Seulement 16% des députés de l’Assemblée législative sont de sexe féminin. Il s’agit du plus faible pourcentage parmi toutes les provinces (seuls les Territoires du Nord-Ouest et le Nunavut font pire).
Cela se répercute évidemment au conseil des ministres. Celui de Brian Gallant ne comprend que deux femmes: Francine Landry (Éducation postsecondaire, Formation et Travail) et Cathy Rogers (Développement social). Les politiciens les plus influents, ceux qui occupent les ministères les plus prestigieux, sont tous des hommes. Au Cabinet du premier ministre, on note que la garde rapprochée de Brian Gallant est très majoritairement masculine.

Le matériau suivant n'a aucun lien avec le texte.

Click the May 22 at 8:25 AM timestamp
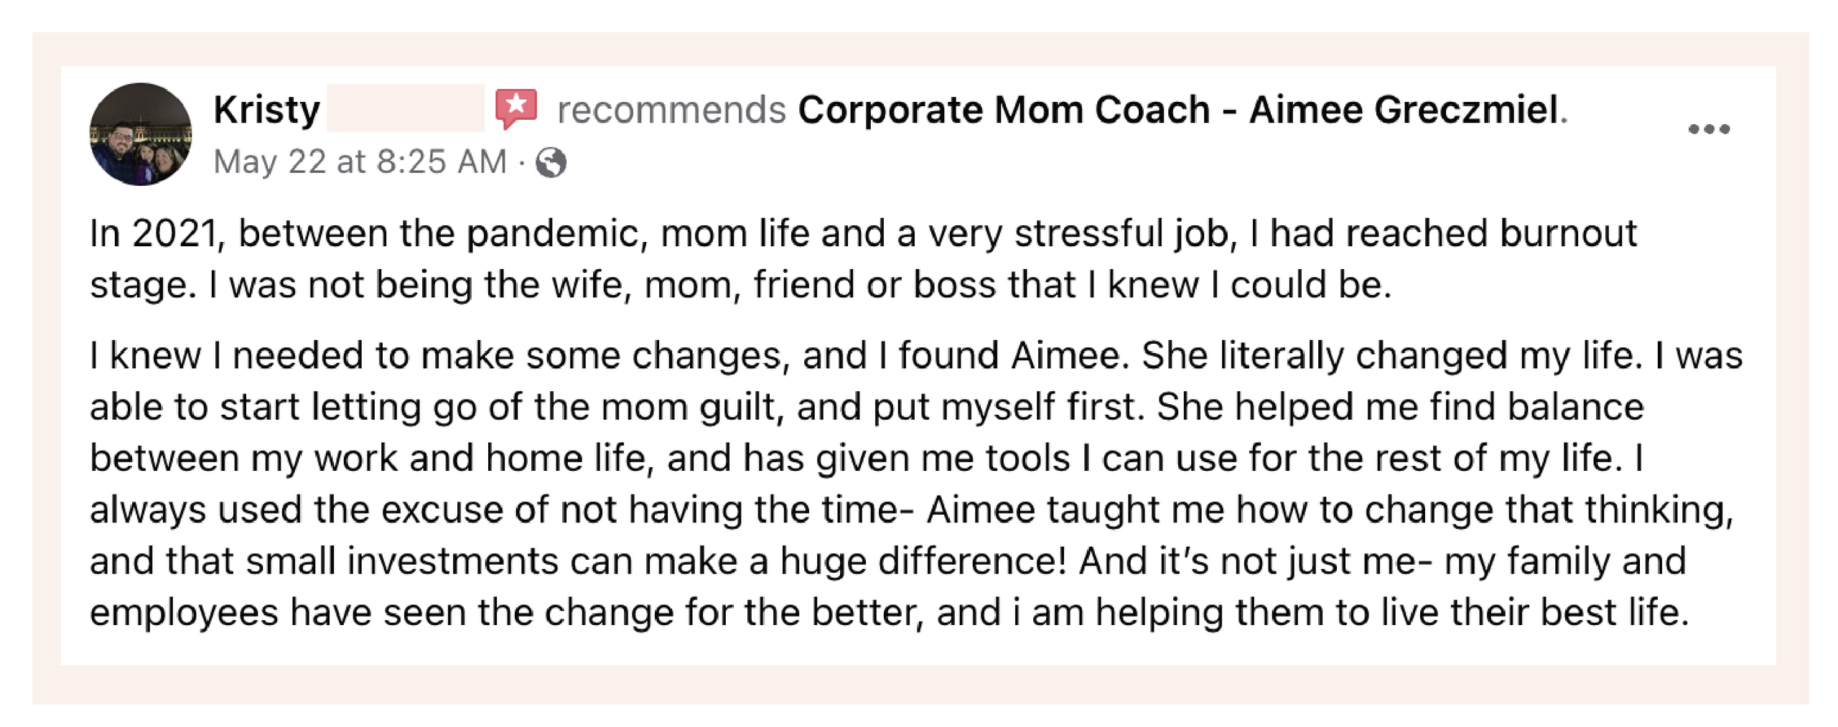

Cela ne signifie pas que les enjeux féminins sont oubliés. M. Gallant a envoyé un message fort sur l’importance qu’il accorde à ces questions en s’appropriant le portefeuille de l’Égalité des femmes. Il a doublé le budget accordé au forum de concertation La voix des femmes du N.-B. Il a aussi brisé des barrières qui limitaient de façon arbitraire et injustifiée l’accès à l’avortement. Et c’est sans compter l’analyse des conséquences selon les genres qui, si elle s’avère être autre chose qu’une opération de relations publiques, pourrait mener à de réelles améliorations.
Les gouvernements ont un grand rôle à jouer pour aider les femmes à atteindre l’égalité réelle. Malheureusement, il faudra encore de nombreuses Journées internationales de la femme avant que l’on puisse, en tant que société, crier victoire.